Рябинин всегда считал, что любое преступление имеет социальные корни. У преступления Дыкиной были другие Корни — биологические. Мать и ребёнок. Но мать бросила ребёнка, а это уже социальность.
— Ребёнок у подруги, у Гущиной?
— Да. Отберёте?
— Отберём, — резко подтвердил Рябинин.
— Но я мать.
— Бывшая.
— Я её родила!
— Да, но есть и вторая мать.
— Она не мать.
— Теперь и она мать.
— Я пойду в суд. В Верховный!
— Вот и надо было идти в суд, а не воровать ребёнка.
Дыкина бессильно заплакала, уронив голову на край стола.
— Поплачьте-поплачьте, — согласился Рябинин.
Она лишь глянула краем затуманенного глаза — ведь принято утешать и тянуть стакан с водой — и зарыдала пуще. Рябинин ждал, ибо верил в очистительную силу слёз. Они, эти слёзы, ей сейчас были нужнее любых сочувственных слов. Он знал это хотя бы потому, что в кабинете плакали чаще, чем смеялись.
— Катунцева ночей не спит, — негромко сказал Рябинин, когда всхлипы ослабели.
Дыкина не отозвалась. Но она его слышала, потому что плач со стола ушёл куда-то на пол, затихая.
— И все эти пять лет ей не снилось тихих снов…
Дыкина открыла мокрое лицо и почти шёпотом спросила:
— А я?
— Что вы?
— Какие сны вижу я?
— Не знаю.
— Когда отдала девочку, мне приснилось… будто роняю её в колодец. И теперь… Нет, не сон этот увижу, упаси бог, а только во сне вспомню тот сон, как просыпаюсь вся в поту.
Она вытерла влажные скулы и ещё блестящие глаза. И спросила без всякой надежды и вроде бы даже не у следователя:
— Отберёте ребёнка?
— Отберём, — жалостливым голосом согласился он.
И пока в кабинет входил инспектор, Рябинин успел начать и додумать длинную мысль о себе…
Он смог бы работать там, где обнажено человеческое горе, — в больнице, в колонии, на кладбище… Но он не смог бы работать судьёй, потому что век бы не рассудил Катунцевых с Дыкиной.
В приоткрытое окно сочилась усталая осень.
Петельников смотрел на прореженные холодами безлистные кусты и думал, что теперь можно заняться и теми делами, которые накопились за этот месяц.

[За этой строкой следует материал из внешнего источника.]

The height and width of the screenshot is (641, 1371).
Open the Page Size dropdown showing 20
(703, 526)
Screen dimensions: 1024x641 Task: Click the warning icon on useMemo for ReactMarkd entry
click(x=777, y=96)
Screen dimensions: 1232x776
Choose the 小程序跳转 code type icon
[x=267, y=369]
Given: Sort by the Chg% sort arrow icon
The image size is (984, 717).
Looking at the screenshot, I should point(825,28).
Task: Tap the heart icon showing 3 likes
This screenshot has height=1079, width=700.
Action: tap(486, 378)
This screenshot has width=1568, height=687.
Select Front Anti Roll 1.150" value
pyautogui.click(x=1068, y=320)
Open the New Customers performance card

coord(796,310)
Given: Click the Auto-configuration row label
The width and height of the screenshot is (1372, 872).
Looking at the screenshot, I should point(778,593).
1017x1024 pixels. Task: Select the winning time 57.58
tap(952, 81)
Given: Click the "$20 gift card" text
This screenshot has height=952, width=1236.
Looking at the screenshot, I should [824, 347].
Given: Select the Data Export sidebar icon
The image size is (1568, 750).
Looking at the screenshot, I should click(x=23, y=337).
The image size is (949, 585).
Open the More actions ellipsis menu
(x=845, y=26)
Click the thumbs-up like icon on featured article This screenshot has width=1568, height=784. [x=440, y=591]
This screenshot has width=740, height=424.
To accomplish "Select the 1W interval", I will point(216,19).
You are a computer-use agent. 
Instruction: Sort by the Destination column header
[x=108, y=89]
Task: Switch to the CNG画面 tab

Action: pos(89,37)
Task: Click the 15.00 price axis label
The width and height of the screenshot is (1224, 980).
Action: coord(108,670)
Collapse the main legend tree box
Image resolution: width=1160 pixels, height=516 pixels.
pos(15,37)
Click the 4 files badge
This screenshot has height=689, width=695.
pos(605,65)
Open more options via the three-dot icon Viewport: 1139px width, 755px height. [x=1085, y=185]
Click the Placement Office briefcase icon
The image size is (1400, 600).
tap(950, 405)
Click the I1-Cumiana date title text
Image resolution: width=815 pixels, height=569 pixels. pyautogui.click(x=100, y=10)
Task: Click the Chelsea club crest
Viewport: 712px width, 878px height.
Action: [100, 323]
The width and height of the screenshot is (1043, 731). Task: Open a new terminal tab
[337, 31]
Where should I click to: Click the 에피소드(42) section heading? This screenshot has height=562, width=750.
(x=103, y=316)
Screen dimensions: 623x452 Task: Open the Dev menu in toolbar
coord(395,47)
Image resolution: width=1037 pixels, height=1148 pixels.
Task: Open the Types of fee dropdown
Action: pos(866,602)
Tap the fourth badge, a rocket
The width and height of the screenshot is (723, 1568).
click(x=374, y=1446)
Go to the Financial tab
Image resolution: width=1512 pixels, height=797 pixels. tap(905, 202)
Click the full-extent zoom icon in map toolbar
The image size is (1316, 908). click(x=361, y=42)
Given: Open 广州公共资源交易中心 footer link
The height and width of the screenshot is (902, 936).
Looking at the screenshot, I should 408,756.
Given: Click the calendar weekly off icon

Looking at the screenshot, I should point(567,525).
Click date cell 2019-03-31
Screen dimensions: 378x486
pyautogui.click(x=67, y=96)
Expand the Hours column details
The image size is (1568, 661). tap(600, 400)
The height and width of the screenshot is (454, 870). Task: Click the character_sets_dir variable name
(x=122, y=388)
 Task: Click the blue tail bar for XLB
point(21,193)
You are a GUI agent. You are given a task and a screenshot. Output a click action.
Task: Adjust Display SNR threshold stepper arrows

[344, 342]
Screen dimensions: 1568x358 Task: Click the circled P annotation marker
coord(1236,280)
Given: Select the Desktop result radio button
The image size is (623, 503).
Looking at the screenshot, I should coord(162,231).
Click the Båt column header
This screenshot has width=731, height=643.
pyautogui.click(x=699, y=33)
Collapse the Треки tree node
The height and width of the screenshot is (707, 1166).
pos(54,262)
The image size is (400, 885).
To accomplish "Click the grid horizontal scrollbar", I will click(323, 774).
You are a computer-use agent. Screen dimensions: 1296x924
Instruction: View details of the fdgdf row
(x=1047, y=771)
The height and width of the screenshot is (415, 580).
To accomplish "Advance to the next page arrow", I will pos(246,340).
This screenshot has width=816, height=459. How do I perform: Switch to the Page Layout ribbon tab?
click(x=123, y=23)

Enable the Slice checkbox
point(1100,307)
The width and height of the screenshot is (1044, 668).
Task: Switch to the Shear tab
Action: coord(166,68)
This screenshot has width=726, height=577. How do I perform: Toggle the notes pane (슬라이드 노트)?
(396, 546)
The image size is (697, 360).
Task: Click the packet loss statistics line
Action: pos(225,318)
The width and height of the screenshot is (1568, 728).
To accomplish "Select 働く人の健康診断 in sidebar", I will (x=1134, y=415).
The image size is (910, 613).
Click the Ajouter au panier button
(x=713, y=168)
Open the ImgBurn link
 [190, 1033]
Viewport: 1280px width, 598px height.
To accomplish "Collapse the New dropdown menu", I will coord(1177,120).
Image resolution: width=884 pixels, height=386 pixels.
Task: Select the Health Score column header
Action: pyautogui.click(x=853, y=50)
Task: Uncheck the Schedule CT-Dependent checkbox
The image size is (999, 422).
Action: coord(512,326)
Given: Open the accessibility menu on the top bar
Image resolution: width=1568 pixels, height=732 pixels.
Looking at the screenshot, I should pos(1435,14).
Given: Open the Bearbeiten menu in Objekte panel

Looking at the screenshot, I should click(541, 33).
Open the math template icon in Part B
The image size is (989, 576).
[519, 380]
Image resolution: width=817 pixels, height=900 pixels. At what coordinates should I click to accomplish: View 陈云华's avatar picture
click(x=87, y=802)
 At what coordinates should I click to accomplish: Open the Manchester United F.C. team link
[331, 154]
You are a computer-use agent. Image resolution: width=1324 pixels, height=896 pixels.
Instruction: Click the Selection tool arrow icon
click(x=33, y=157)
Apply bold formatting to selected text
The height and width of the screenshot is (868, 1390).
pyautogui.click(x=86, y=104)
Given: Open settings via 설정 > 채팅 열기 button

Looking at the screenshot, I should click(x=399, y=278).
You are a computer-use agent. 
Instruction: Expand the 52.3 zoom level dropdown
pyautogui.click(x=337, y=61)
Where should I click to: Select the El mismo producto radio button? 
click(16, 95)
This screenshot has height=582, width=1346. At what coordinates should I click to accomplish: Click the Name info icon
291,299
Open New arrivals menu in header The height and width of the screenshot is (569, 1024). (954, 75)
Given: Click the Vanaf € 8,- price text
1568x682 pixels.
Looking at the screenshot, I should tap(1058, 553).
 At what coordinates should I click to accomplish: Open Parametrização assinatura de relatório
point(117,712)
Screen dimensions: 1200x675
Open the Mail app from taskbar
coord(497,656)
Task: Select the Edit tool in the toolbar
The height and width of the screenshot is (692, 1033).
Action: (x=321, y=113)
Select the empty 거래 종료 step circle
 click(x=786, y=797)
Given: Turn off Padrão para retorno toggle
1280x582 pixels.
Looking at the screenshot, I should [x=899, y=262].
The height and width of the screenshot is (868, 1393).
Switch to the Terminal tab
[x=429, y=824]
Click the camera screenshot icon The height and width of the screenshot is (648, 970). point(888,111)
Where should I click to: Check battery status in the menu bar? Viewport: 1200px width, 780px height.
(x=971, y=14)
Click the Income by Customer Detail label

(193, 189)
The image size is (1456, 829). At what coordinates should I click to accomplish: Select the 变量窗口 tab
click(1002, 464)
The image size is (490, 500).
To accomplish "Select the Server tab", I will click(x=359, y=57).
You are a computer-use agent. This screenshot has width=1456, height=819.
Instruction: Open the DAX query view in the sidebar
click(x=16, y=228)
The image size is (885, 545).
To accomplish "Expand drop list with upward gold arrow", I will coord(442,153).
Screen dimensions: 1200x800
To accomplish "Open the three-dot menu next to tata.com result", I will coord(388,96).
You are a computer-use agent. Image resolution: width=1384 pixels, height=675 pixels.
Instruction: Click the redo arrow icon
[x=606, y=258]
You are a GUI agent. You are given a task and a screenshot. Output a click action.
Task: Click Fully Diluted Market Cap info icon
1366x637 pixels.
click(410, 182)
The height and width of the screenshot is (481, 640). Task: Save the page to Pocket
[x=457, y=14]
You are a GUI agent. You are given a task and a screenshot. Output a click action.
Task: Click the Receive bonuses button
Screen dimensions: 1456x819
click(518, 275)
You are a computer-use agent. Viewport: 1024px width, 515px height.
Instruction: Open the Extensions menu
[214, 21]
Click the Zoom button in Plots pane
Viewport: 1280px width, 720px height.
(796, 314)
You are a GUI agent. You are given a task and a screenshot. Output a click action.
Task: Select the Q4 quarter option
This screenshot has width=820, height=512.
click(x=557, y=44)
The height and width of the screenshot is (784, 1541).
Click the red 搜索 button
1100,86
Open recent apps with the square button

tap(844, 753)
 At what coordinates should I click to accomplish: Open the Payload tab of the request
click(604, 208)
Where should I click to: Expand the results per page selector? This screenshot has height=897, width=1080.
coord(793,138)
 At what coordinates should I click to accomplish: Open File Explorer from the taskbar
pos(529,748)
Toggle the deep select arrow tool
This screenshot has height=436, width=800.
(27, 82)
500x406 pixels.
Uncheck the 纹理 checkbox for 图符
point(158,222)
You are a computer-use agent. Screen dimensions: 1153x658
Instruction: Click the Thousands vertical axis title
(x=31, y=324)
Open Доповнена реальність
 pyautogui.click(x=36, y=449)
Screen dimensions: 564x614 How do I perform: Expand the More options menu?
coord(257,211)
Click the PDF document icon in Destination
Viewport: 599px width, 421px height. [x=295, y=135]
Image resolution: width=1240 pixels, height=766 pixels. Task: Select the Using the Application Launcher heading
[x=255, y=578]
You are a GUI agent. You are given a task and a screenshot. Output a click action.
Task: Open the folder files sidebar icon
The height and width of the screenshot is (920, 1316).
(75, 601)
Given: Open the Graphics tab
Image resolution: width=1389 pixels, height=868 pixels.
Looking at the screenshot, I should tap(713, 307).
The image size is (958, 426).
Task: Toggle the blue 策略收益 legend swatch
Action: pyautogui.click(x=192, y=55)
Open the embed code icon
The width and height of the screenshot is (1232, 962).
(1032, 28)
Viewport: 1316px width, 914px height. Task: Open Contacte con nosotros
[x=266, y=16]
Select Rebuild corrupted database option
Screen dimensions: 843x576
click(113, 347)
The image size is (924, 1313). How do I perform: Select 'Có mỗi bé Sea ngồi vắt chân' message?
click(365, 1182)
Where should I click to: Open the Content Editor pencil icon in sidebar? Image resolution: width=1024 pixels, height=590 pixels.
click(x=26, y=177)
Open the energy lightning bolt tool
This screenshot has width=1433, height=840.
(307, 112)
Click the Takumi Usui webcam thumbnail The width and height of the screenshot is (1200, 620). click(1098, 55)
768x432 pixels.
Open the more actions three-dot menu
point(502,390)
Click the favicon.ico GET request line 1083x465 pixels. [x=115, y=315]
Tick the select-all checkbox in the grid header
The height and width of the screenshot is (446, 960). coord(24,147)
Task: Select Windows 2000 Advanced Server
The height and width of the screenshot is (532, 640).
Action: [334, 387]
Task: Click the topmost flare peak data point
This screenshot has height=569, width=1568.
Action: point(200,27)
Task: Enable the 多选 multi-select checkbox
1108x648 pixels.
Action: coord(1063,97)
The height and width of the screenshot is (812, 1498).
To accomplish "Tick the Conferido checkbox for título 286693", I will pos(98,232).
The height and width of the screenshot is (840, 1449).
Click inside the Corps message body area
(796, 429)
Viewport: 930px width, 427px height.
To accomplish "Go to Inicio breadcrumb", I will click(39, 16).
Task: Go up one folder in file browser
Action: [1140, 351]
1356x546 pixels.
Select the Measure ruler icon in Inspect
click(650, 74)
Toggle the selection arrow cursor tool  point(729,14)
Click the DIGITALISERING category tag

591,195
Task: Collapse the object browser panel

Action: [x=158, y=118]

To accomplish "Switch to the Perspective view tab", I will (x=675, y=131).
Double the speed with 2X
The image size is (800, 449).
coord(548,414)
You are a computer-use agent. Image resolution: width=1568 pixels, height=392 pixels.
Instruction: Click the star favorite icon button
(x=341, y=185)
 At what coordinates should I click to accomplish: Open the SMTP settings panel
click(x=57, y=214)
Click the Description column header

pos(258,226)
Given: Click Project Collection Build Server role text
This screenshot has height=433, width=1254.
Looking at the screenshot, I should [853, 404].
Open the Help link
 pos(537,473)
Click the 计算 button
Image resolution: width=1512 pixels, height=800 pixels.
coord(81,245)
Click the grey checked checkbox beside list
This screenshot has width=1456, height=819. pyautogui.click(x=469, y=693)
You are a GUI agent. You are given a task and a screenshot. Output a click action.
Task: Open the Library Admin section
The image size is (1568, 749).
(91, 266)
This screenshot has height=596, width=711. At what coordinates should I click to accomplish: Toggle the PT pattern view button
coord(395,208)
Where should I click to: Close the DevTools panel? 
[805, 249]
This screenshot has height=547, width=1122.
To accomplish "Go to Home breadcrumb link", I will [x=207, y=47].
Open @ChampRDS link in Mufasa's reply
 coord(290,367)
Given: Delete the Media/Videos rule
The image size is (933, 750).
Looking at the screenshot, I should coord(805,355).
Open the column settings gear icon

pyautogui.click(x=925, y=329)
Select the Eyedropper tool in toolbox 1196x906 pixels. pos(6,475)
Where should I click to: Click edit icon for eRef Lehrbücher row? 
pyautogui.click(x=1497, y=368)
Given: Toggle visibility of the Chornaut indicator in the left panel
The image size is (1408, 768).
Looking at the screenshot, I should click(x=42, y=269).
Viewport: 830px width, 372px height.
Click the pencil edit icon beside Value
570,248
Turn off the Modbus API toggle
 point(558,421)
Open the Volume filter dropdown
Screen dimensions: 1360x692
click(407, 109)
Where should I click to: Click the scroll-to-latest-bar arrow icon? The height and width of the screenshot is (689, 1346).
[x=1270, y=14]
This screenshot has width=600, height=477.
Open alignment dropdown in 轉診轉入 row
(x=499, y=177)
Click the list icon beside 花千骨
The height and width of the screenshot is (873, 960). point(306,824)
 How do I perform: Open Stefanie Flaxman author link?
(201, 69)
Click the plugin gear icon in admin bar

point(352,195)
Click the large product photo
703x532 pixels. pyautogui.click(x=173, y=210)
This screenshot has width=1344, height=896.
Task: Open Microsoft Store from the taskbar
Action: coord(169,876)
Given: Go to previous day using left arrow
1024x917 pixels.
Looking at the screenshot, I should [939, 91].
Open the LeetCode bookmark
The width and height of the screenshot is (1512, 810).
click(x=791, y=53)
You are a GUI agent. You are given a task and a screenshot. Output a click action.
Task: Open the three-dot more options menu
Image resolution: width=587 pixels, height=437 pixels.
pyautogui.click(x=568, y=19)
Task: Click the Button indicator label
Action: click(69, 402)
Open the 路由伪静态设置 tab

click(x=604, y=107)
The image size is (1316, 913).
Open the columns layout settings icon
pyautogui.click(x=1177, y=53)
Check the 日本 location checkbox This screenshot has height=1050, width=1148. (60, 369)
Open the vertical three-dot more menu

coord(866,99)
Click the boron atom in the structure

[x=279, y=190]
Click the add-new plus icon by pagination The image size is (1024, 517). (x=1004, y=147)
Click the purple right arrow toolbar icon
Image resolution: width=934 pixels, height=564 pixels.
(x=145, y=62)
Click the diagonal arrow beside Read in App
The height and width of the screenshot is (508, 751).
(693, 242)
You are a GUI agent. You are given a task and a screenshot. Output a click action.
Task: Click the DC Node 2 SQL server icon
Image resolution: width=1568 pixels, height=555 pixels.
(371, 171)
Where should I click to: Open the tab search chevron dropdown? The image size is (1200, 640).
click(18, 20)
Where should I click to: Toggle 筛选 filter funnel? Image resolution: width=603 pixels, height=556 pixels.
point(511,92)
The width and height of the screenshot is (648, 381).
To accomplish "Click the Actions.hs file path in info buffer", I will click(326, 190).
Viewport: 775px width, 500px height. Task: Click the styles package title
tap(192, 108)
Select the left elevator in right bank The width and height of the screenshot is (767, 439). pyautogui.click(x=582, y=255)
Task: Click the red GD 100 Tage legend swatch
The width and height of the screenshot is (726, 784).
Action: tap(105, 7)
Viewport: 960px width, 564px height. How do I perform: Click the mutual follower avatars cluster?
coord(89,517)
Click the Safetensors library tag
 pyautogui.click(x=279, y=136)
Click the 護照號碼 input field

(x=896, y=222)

Но в приоткрытое окно сочилась усталая осень, расслабляя его мозг запахами, свежестью и своей грустью, так любимой русским человеком. Нет, это не осень сочится, — шёл такой мелкий, почти незаметный дождь, и казалось, что небо уныло сочится водой, и хотелось, чтобы кто-то всесильный сгрёб его, небо, в кулак и отжал воду сразу, дождём. Усталая осень… А может, он устал?
Инспектор обошёл кабинет так, чтобы миновать сейф с кипой неразобранных бумаг. И вновь оказался у приоткрытого окна, откуда сочилась осень.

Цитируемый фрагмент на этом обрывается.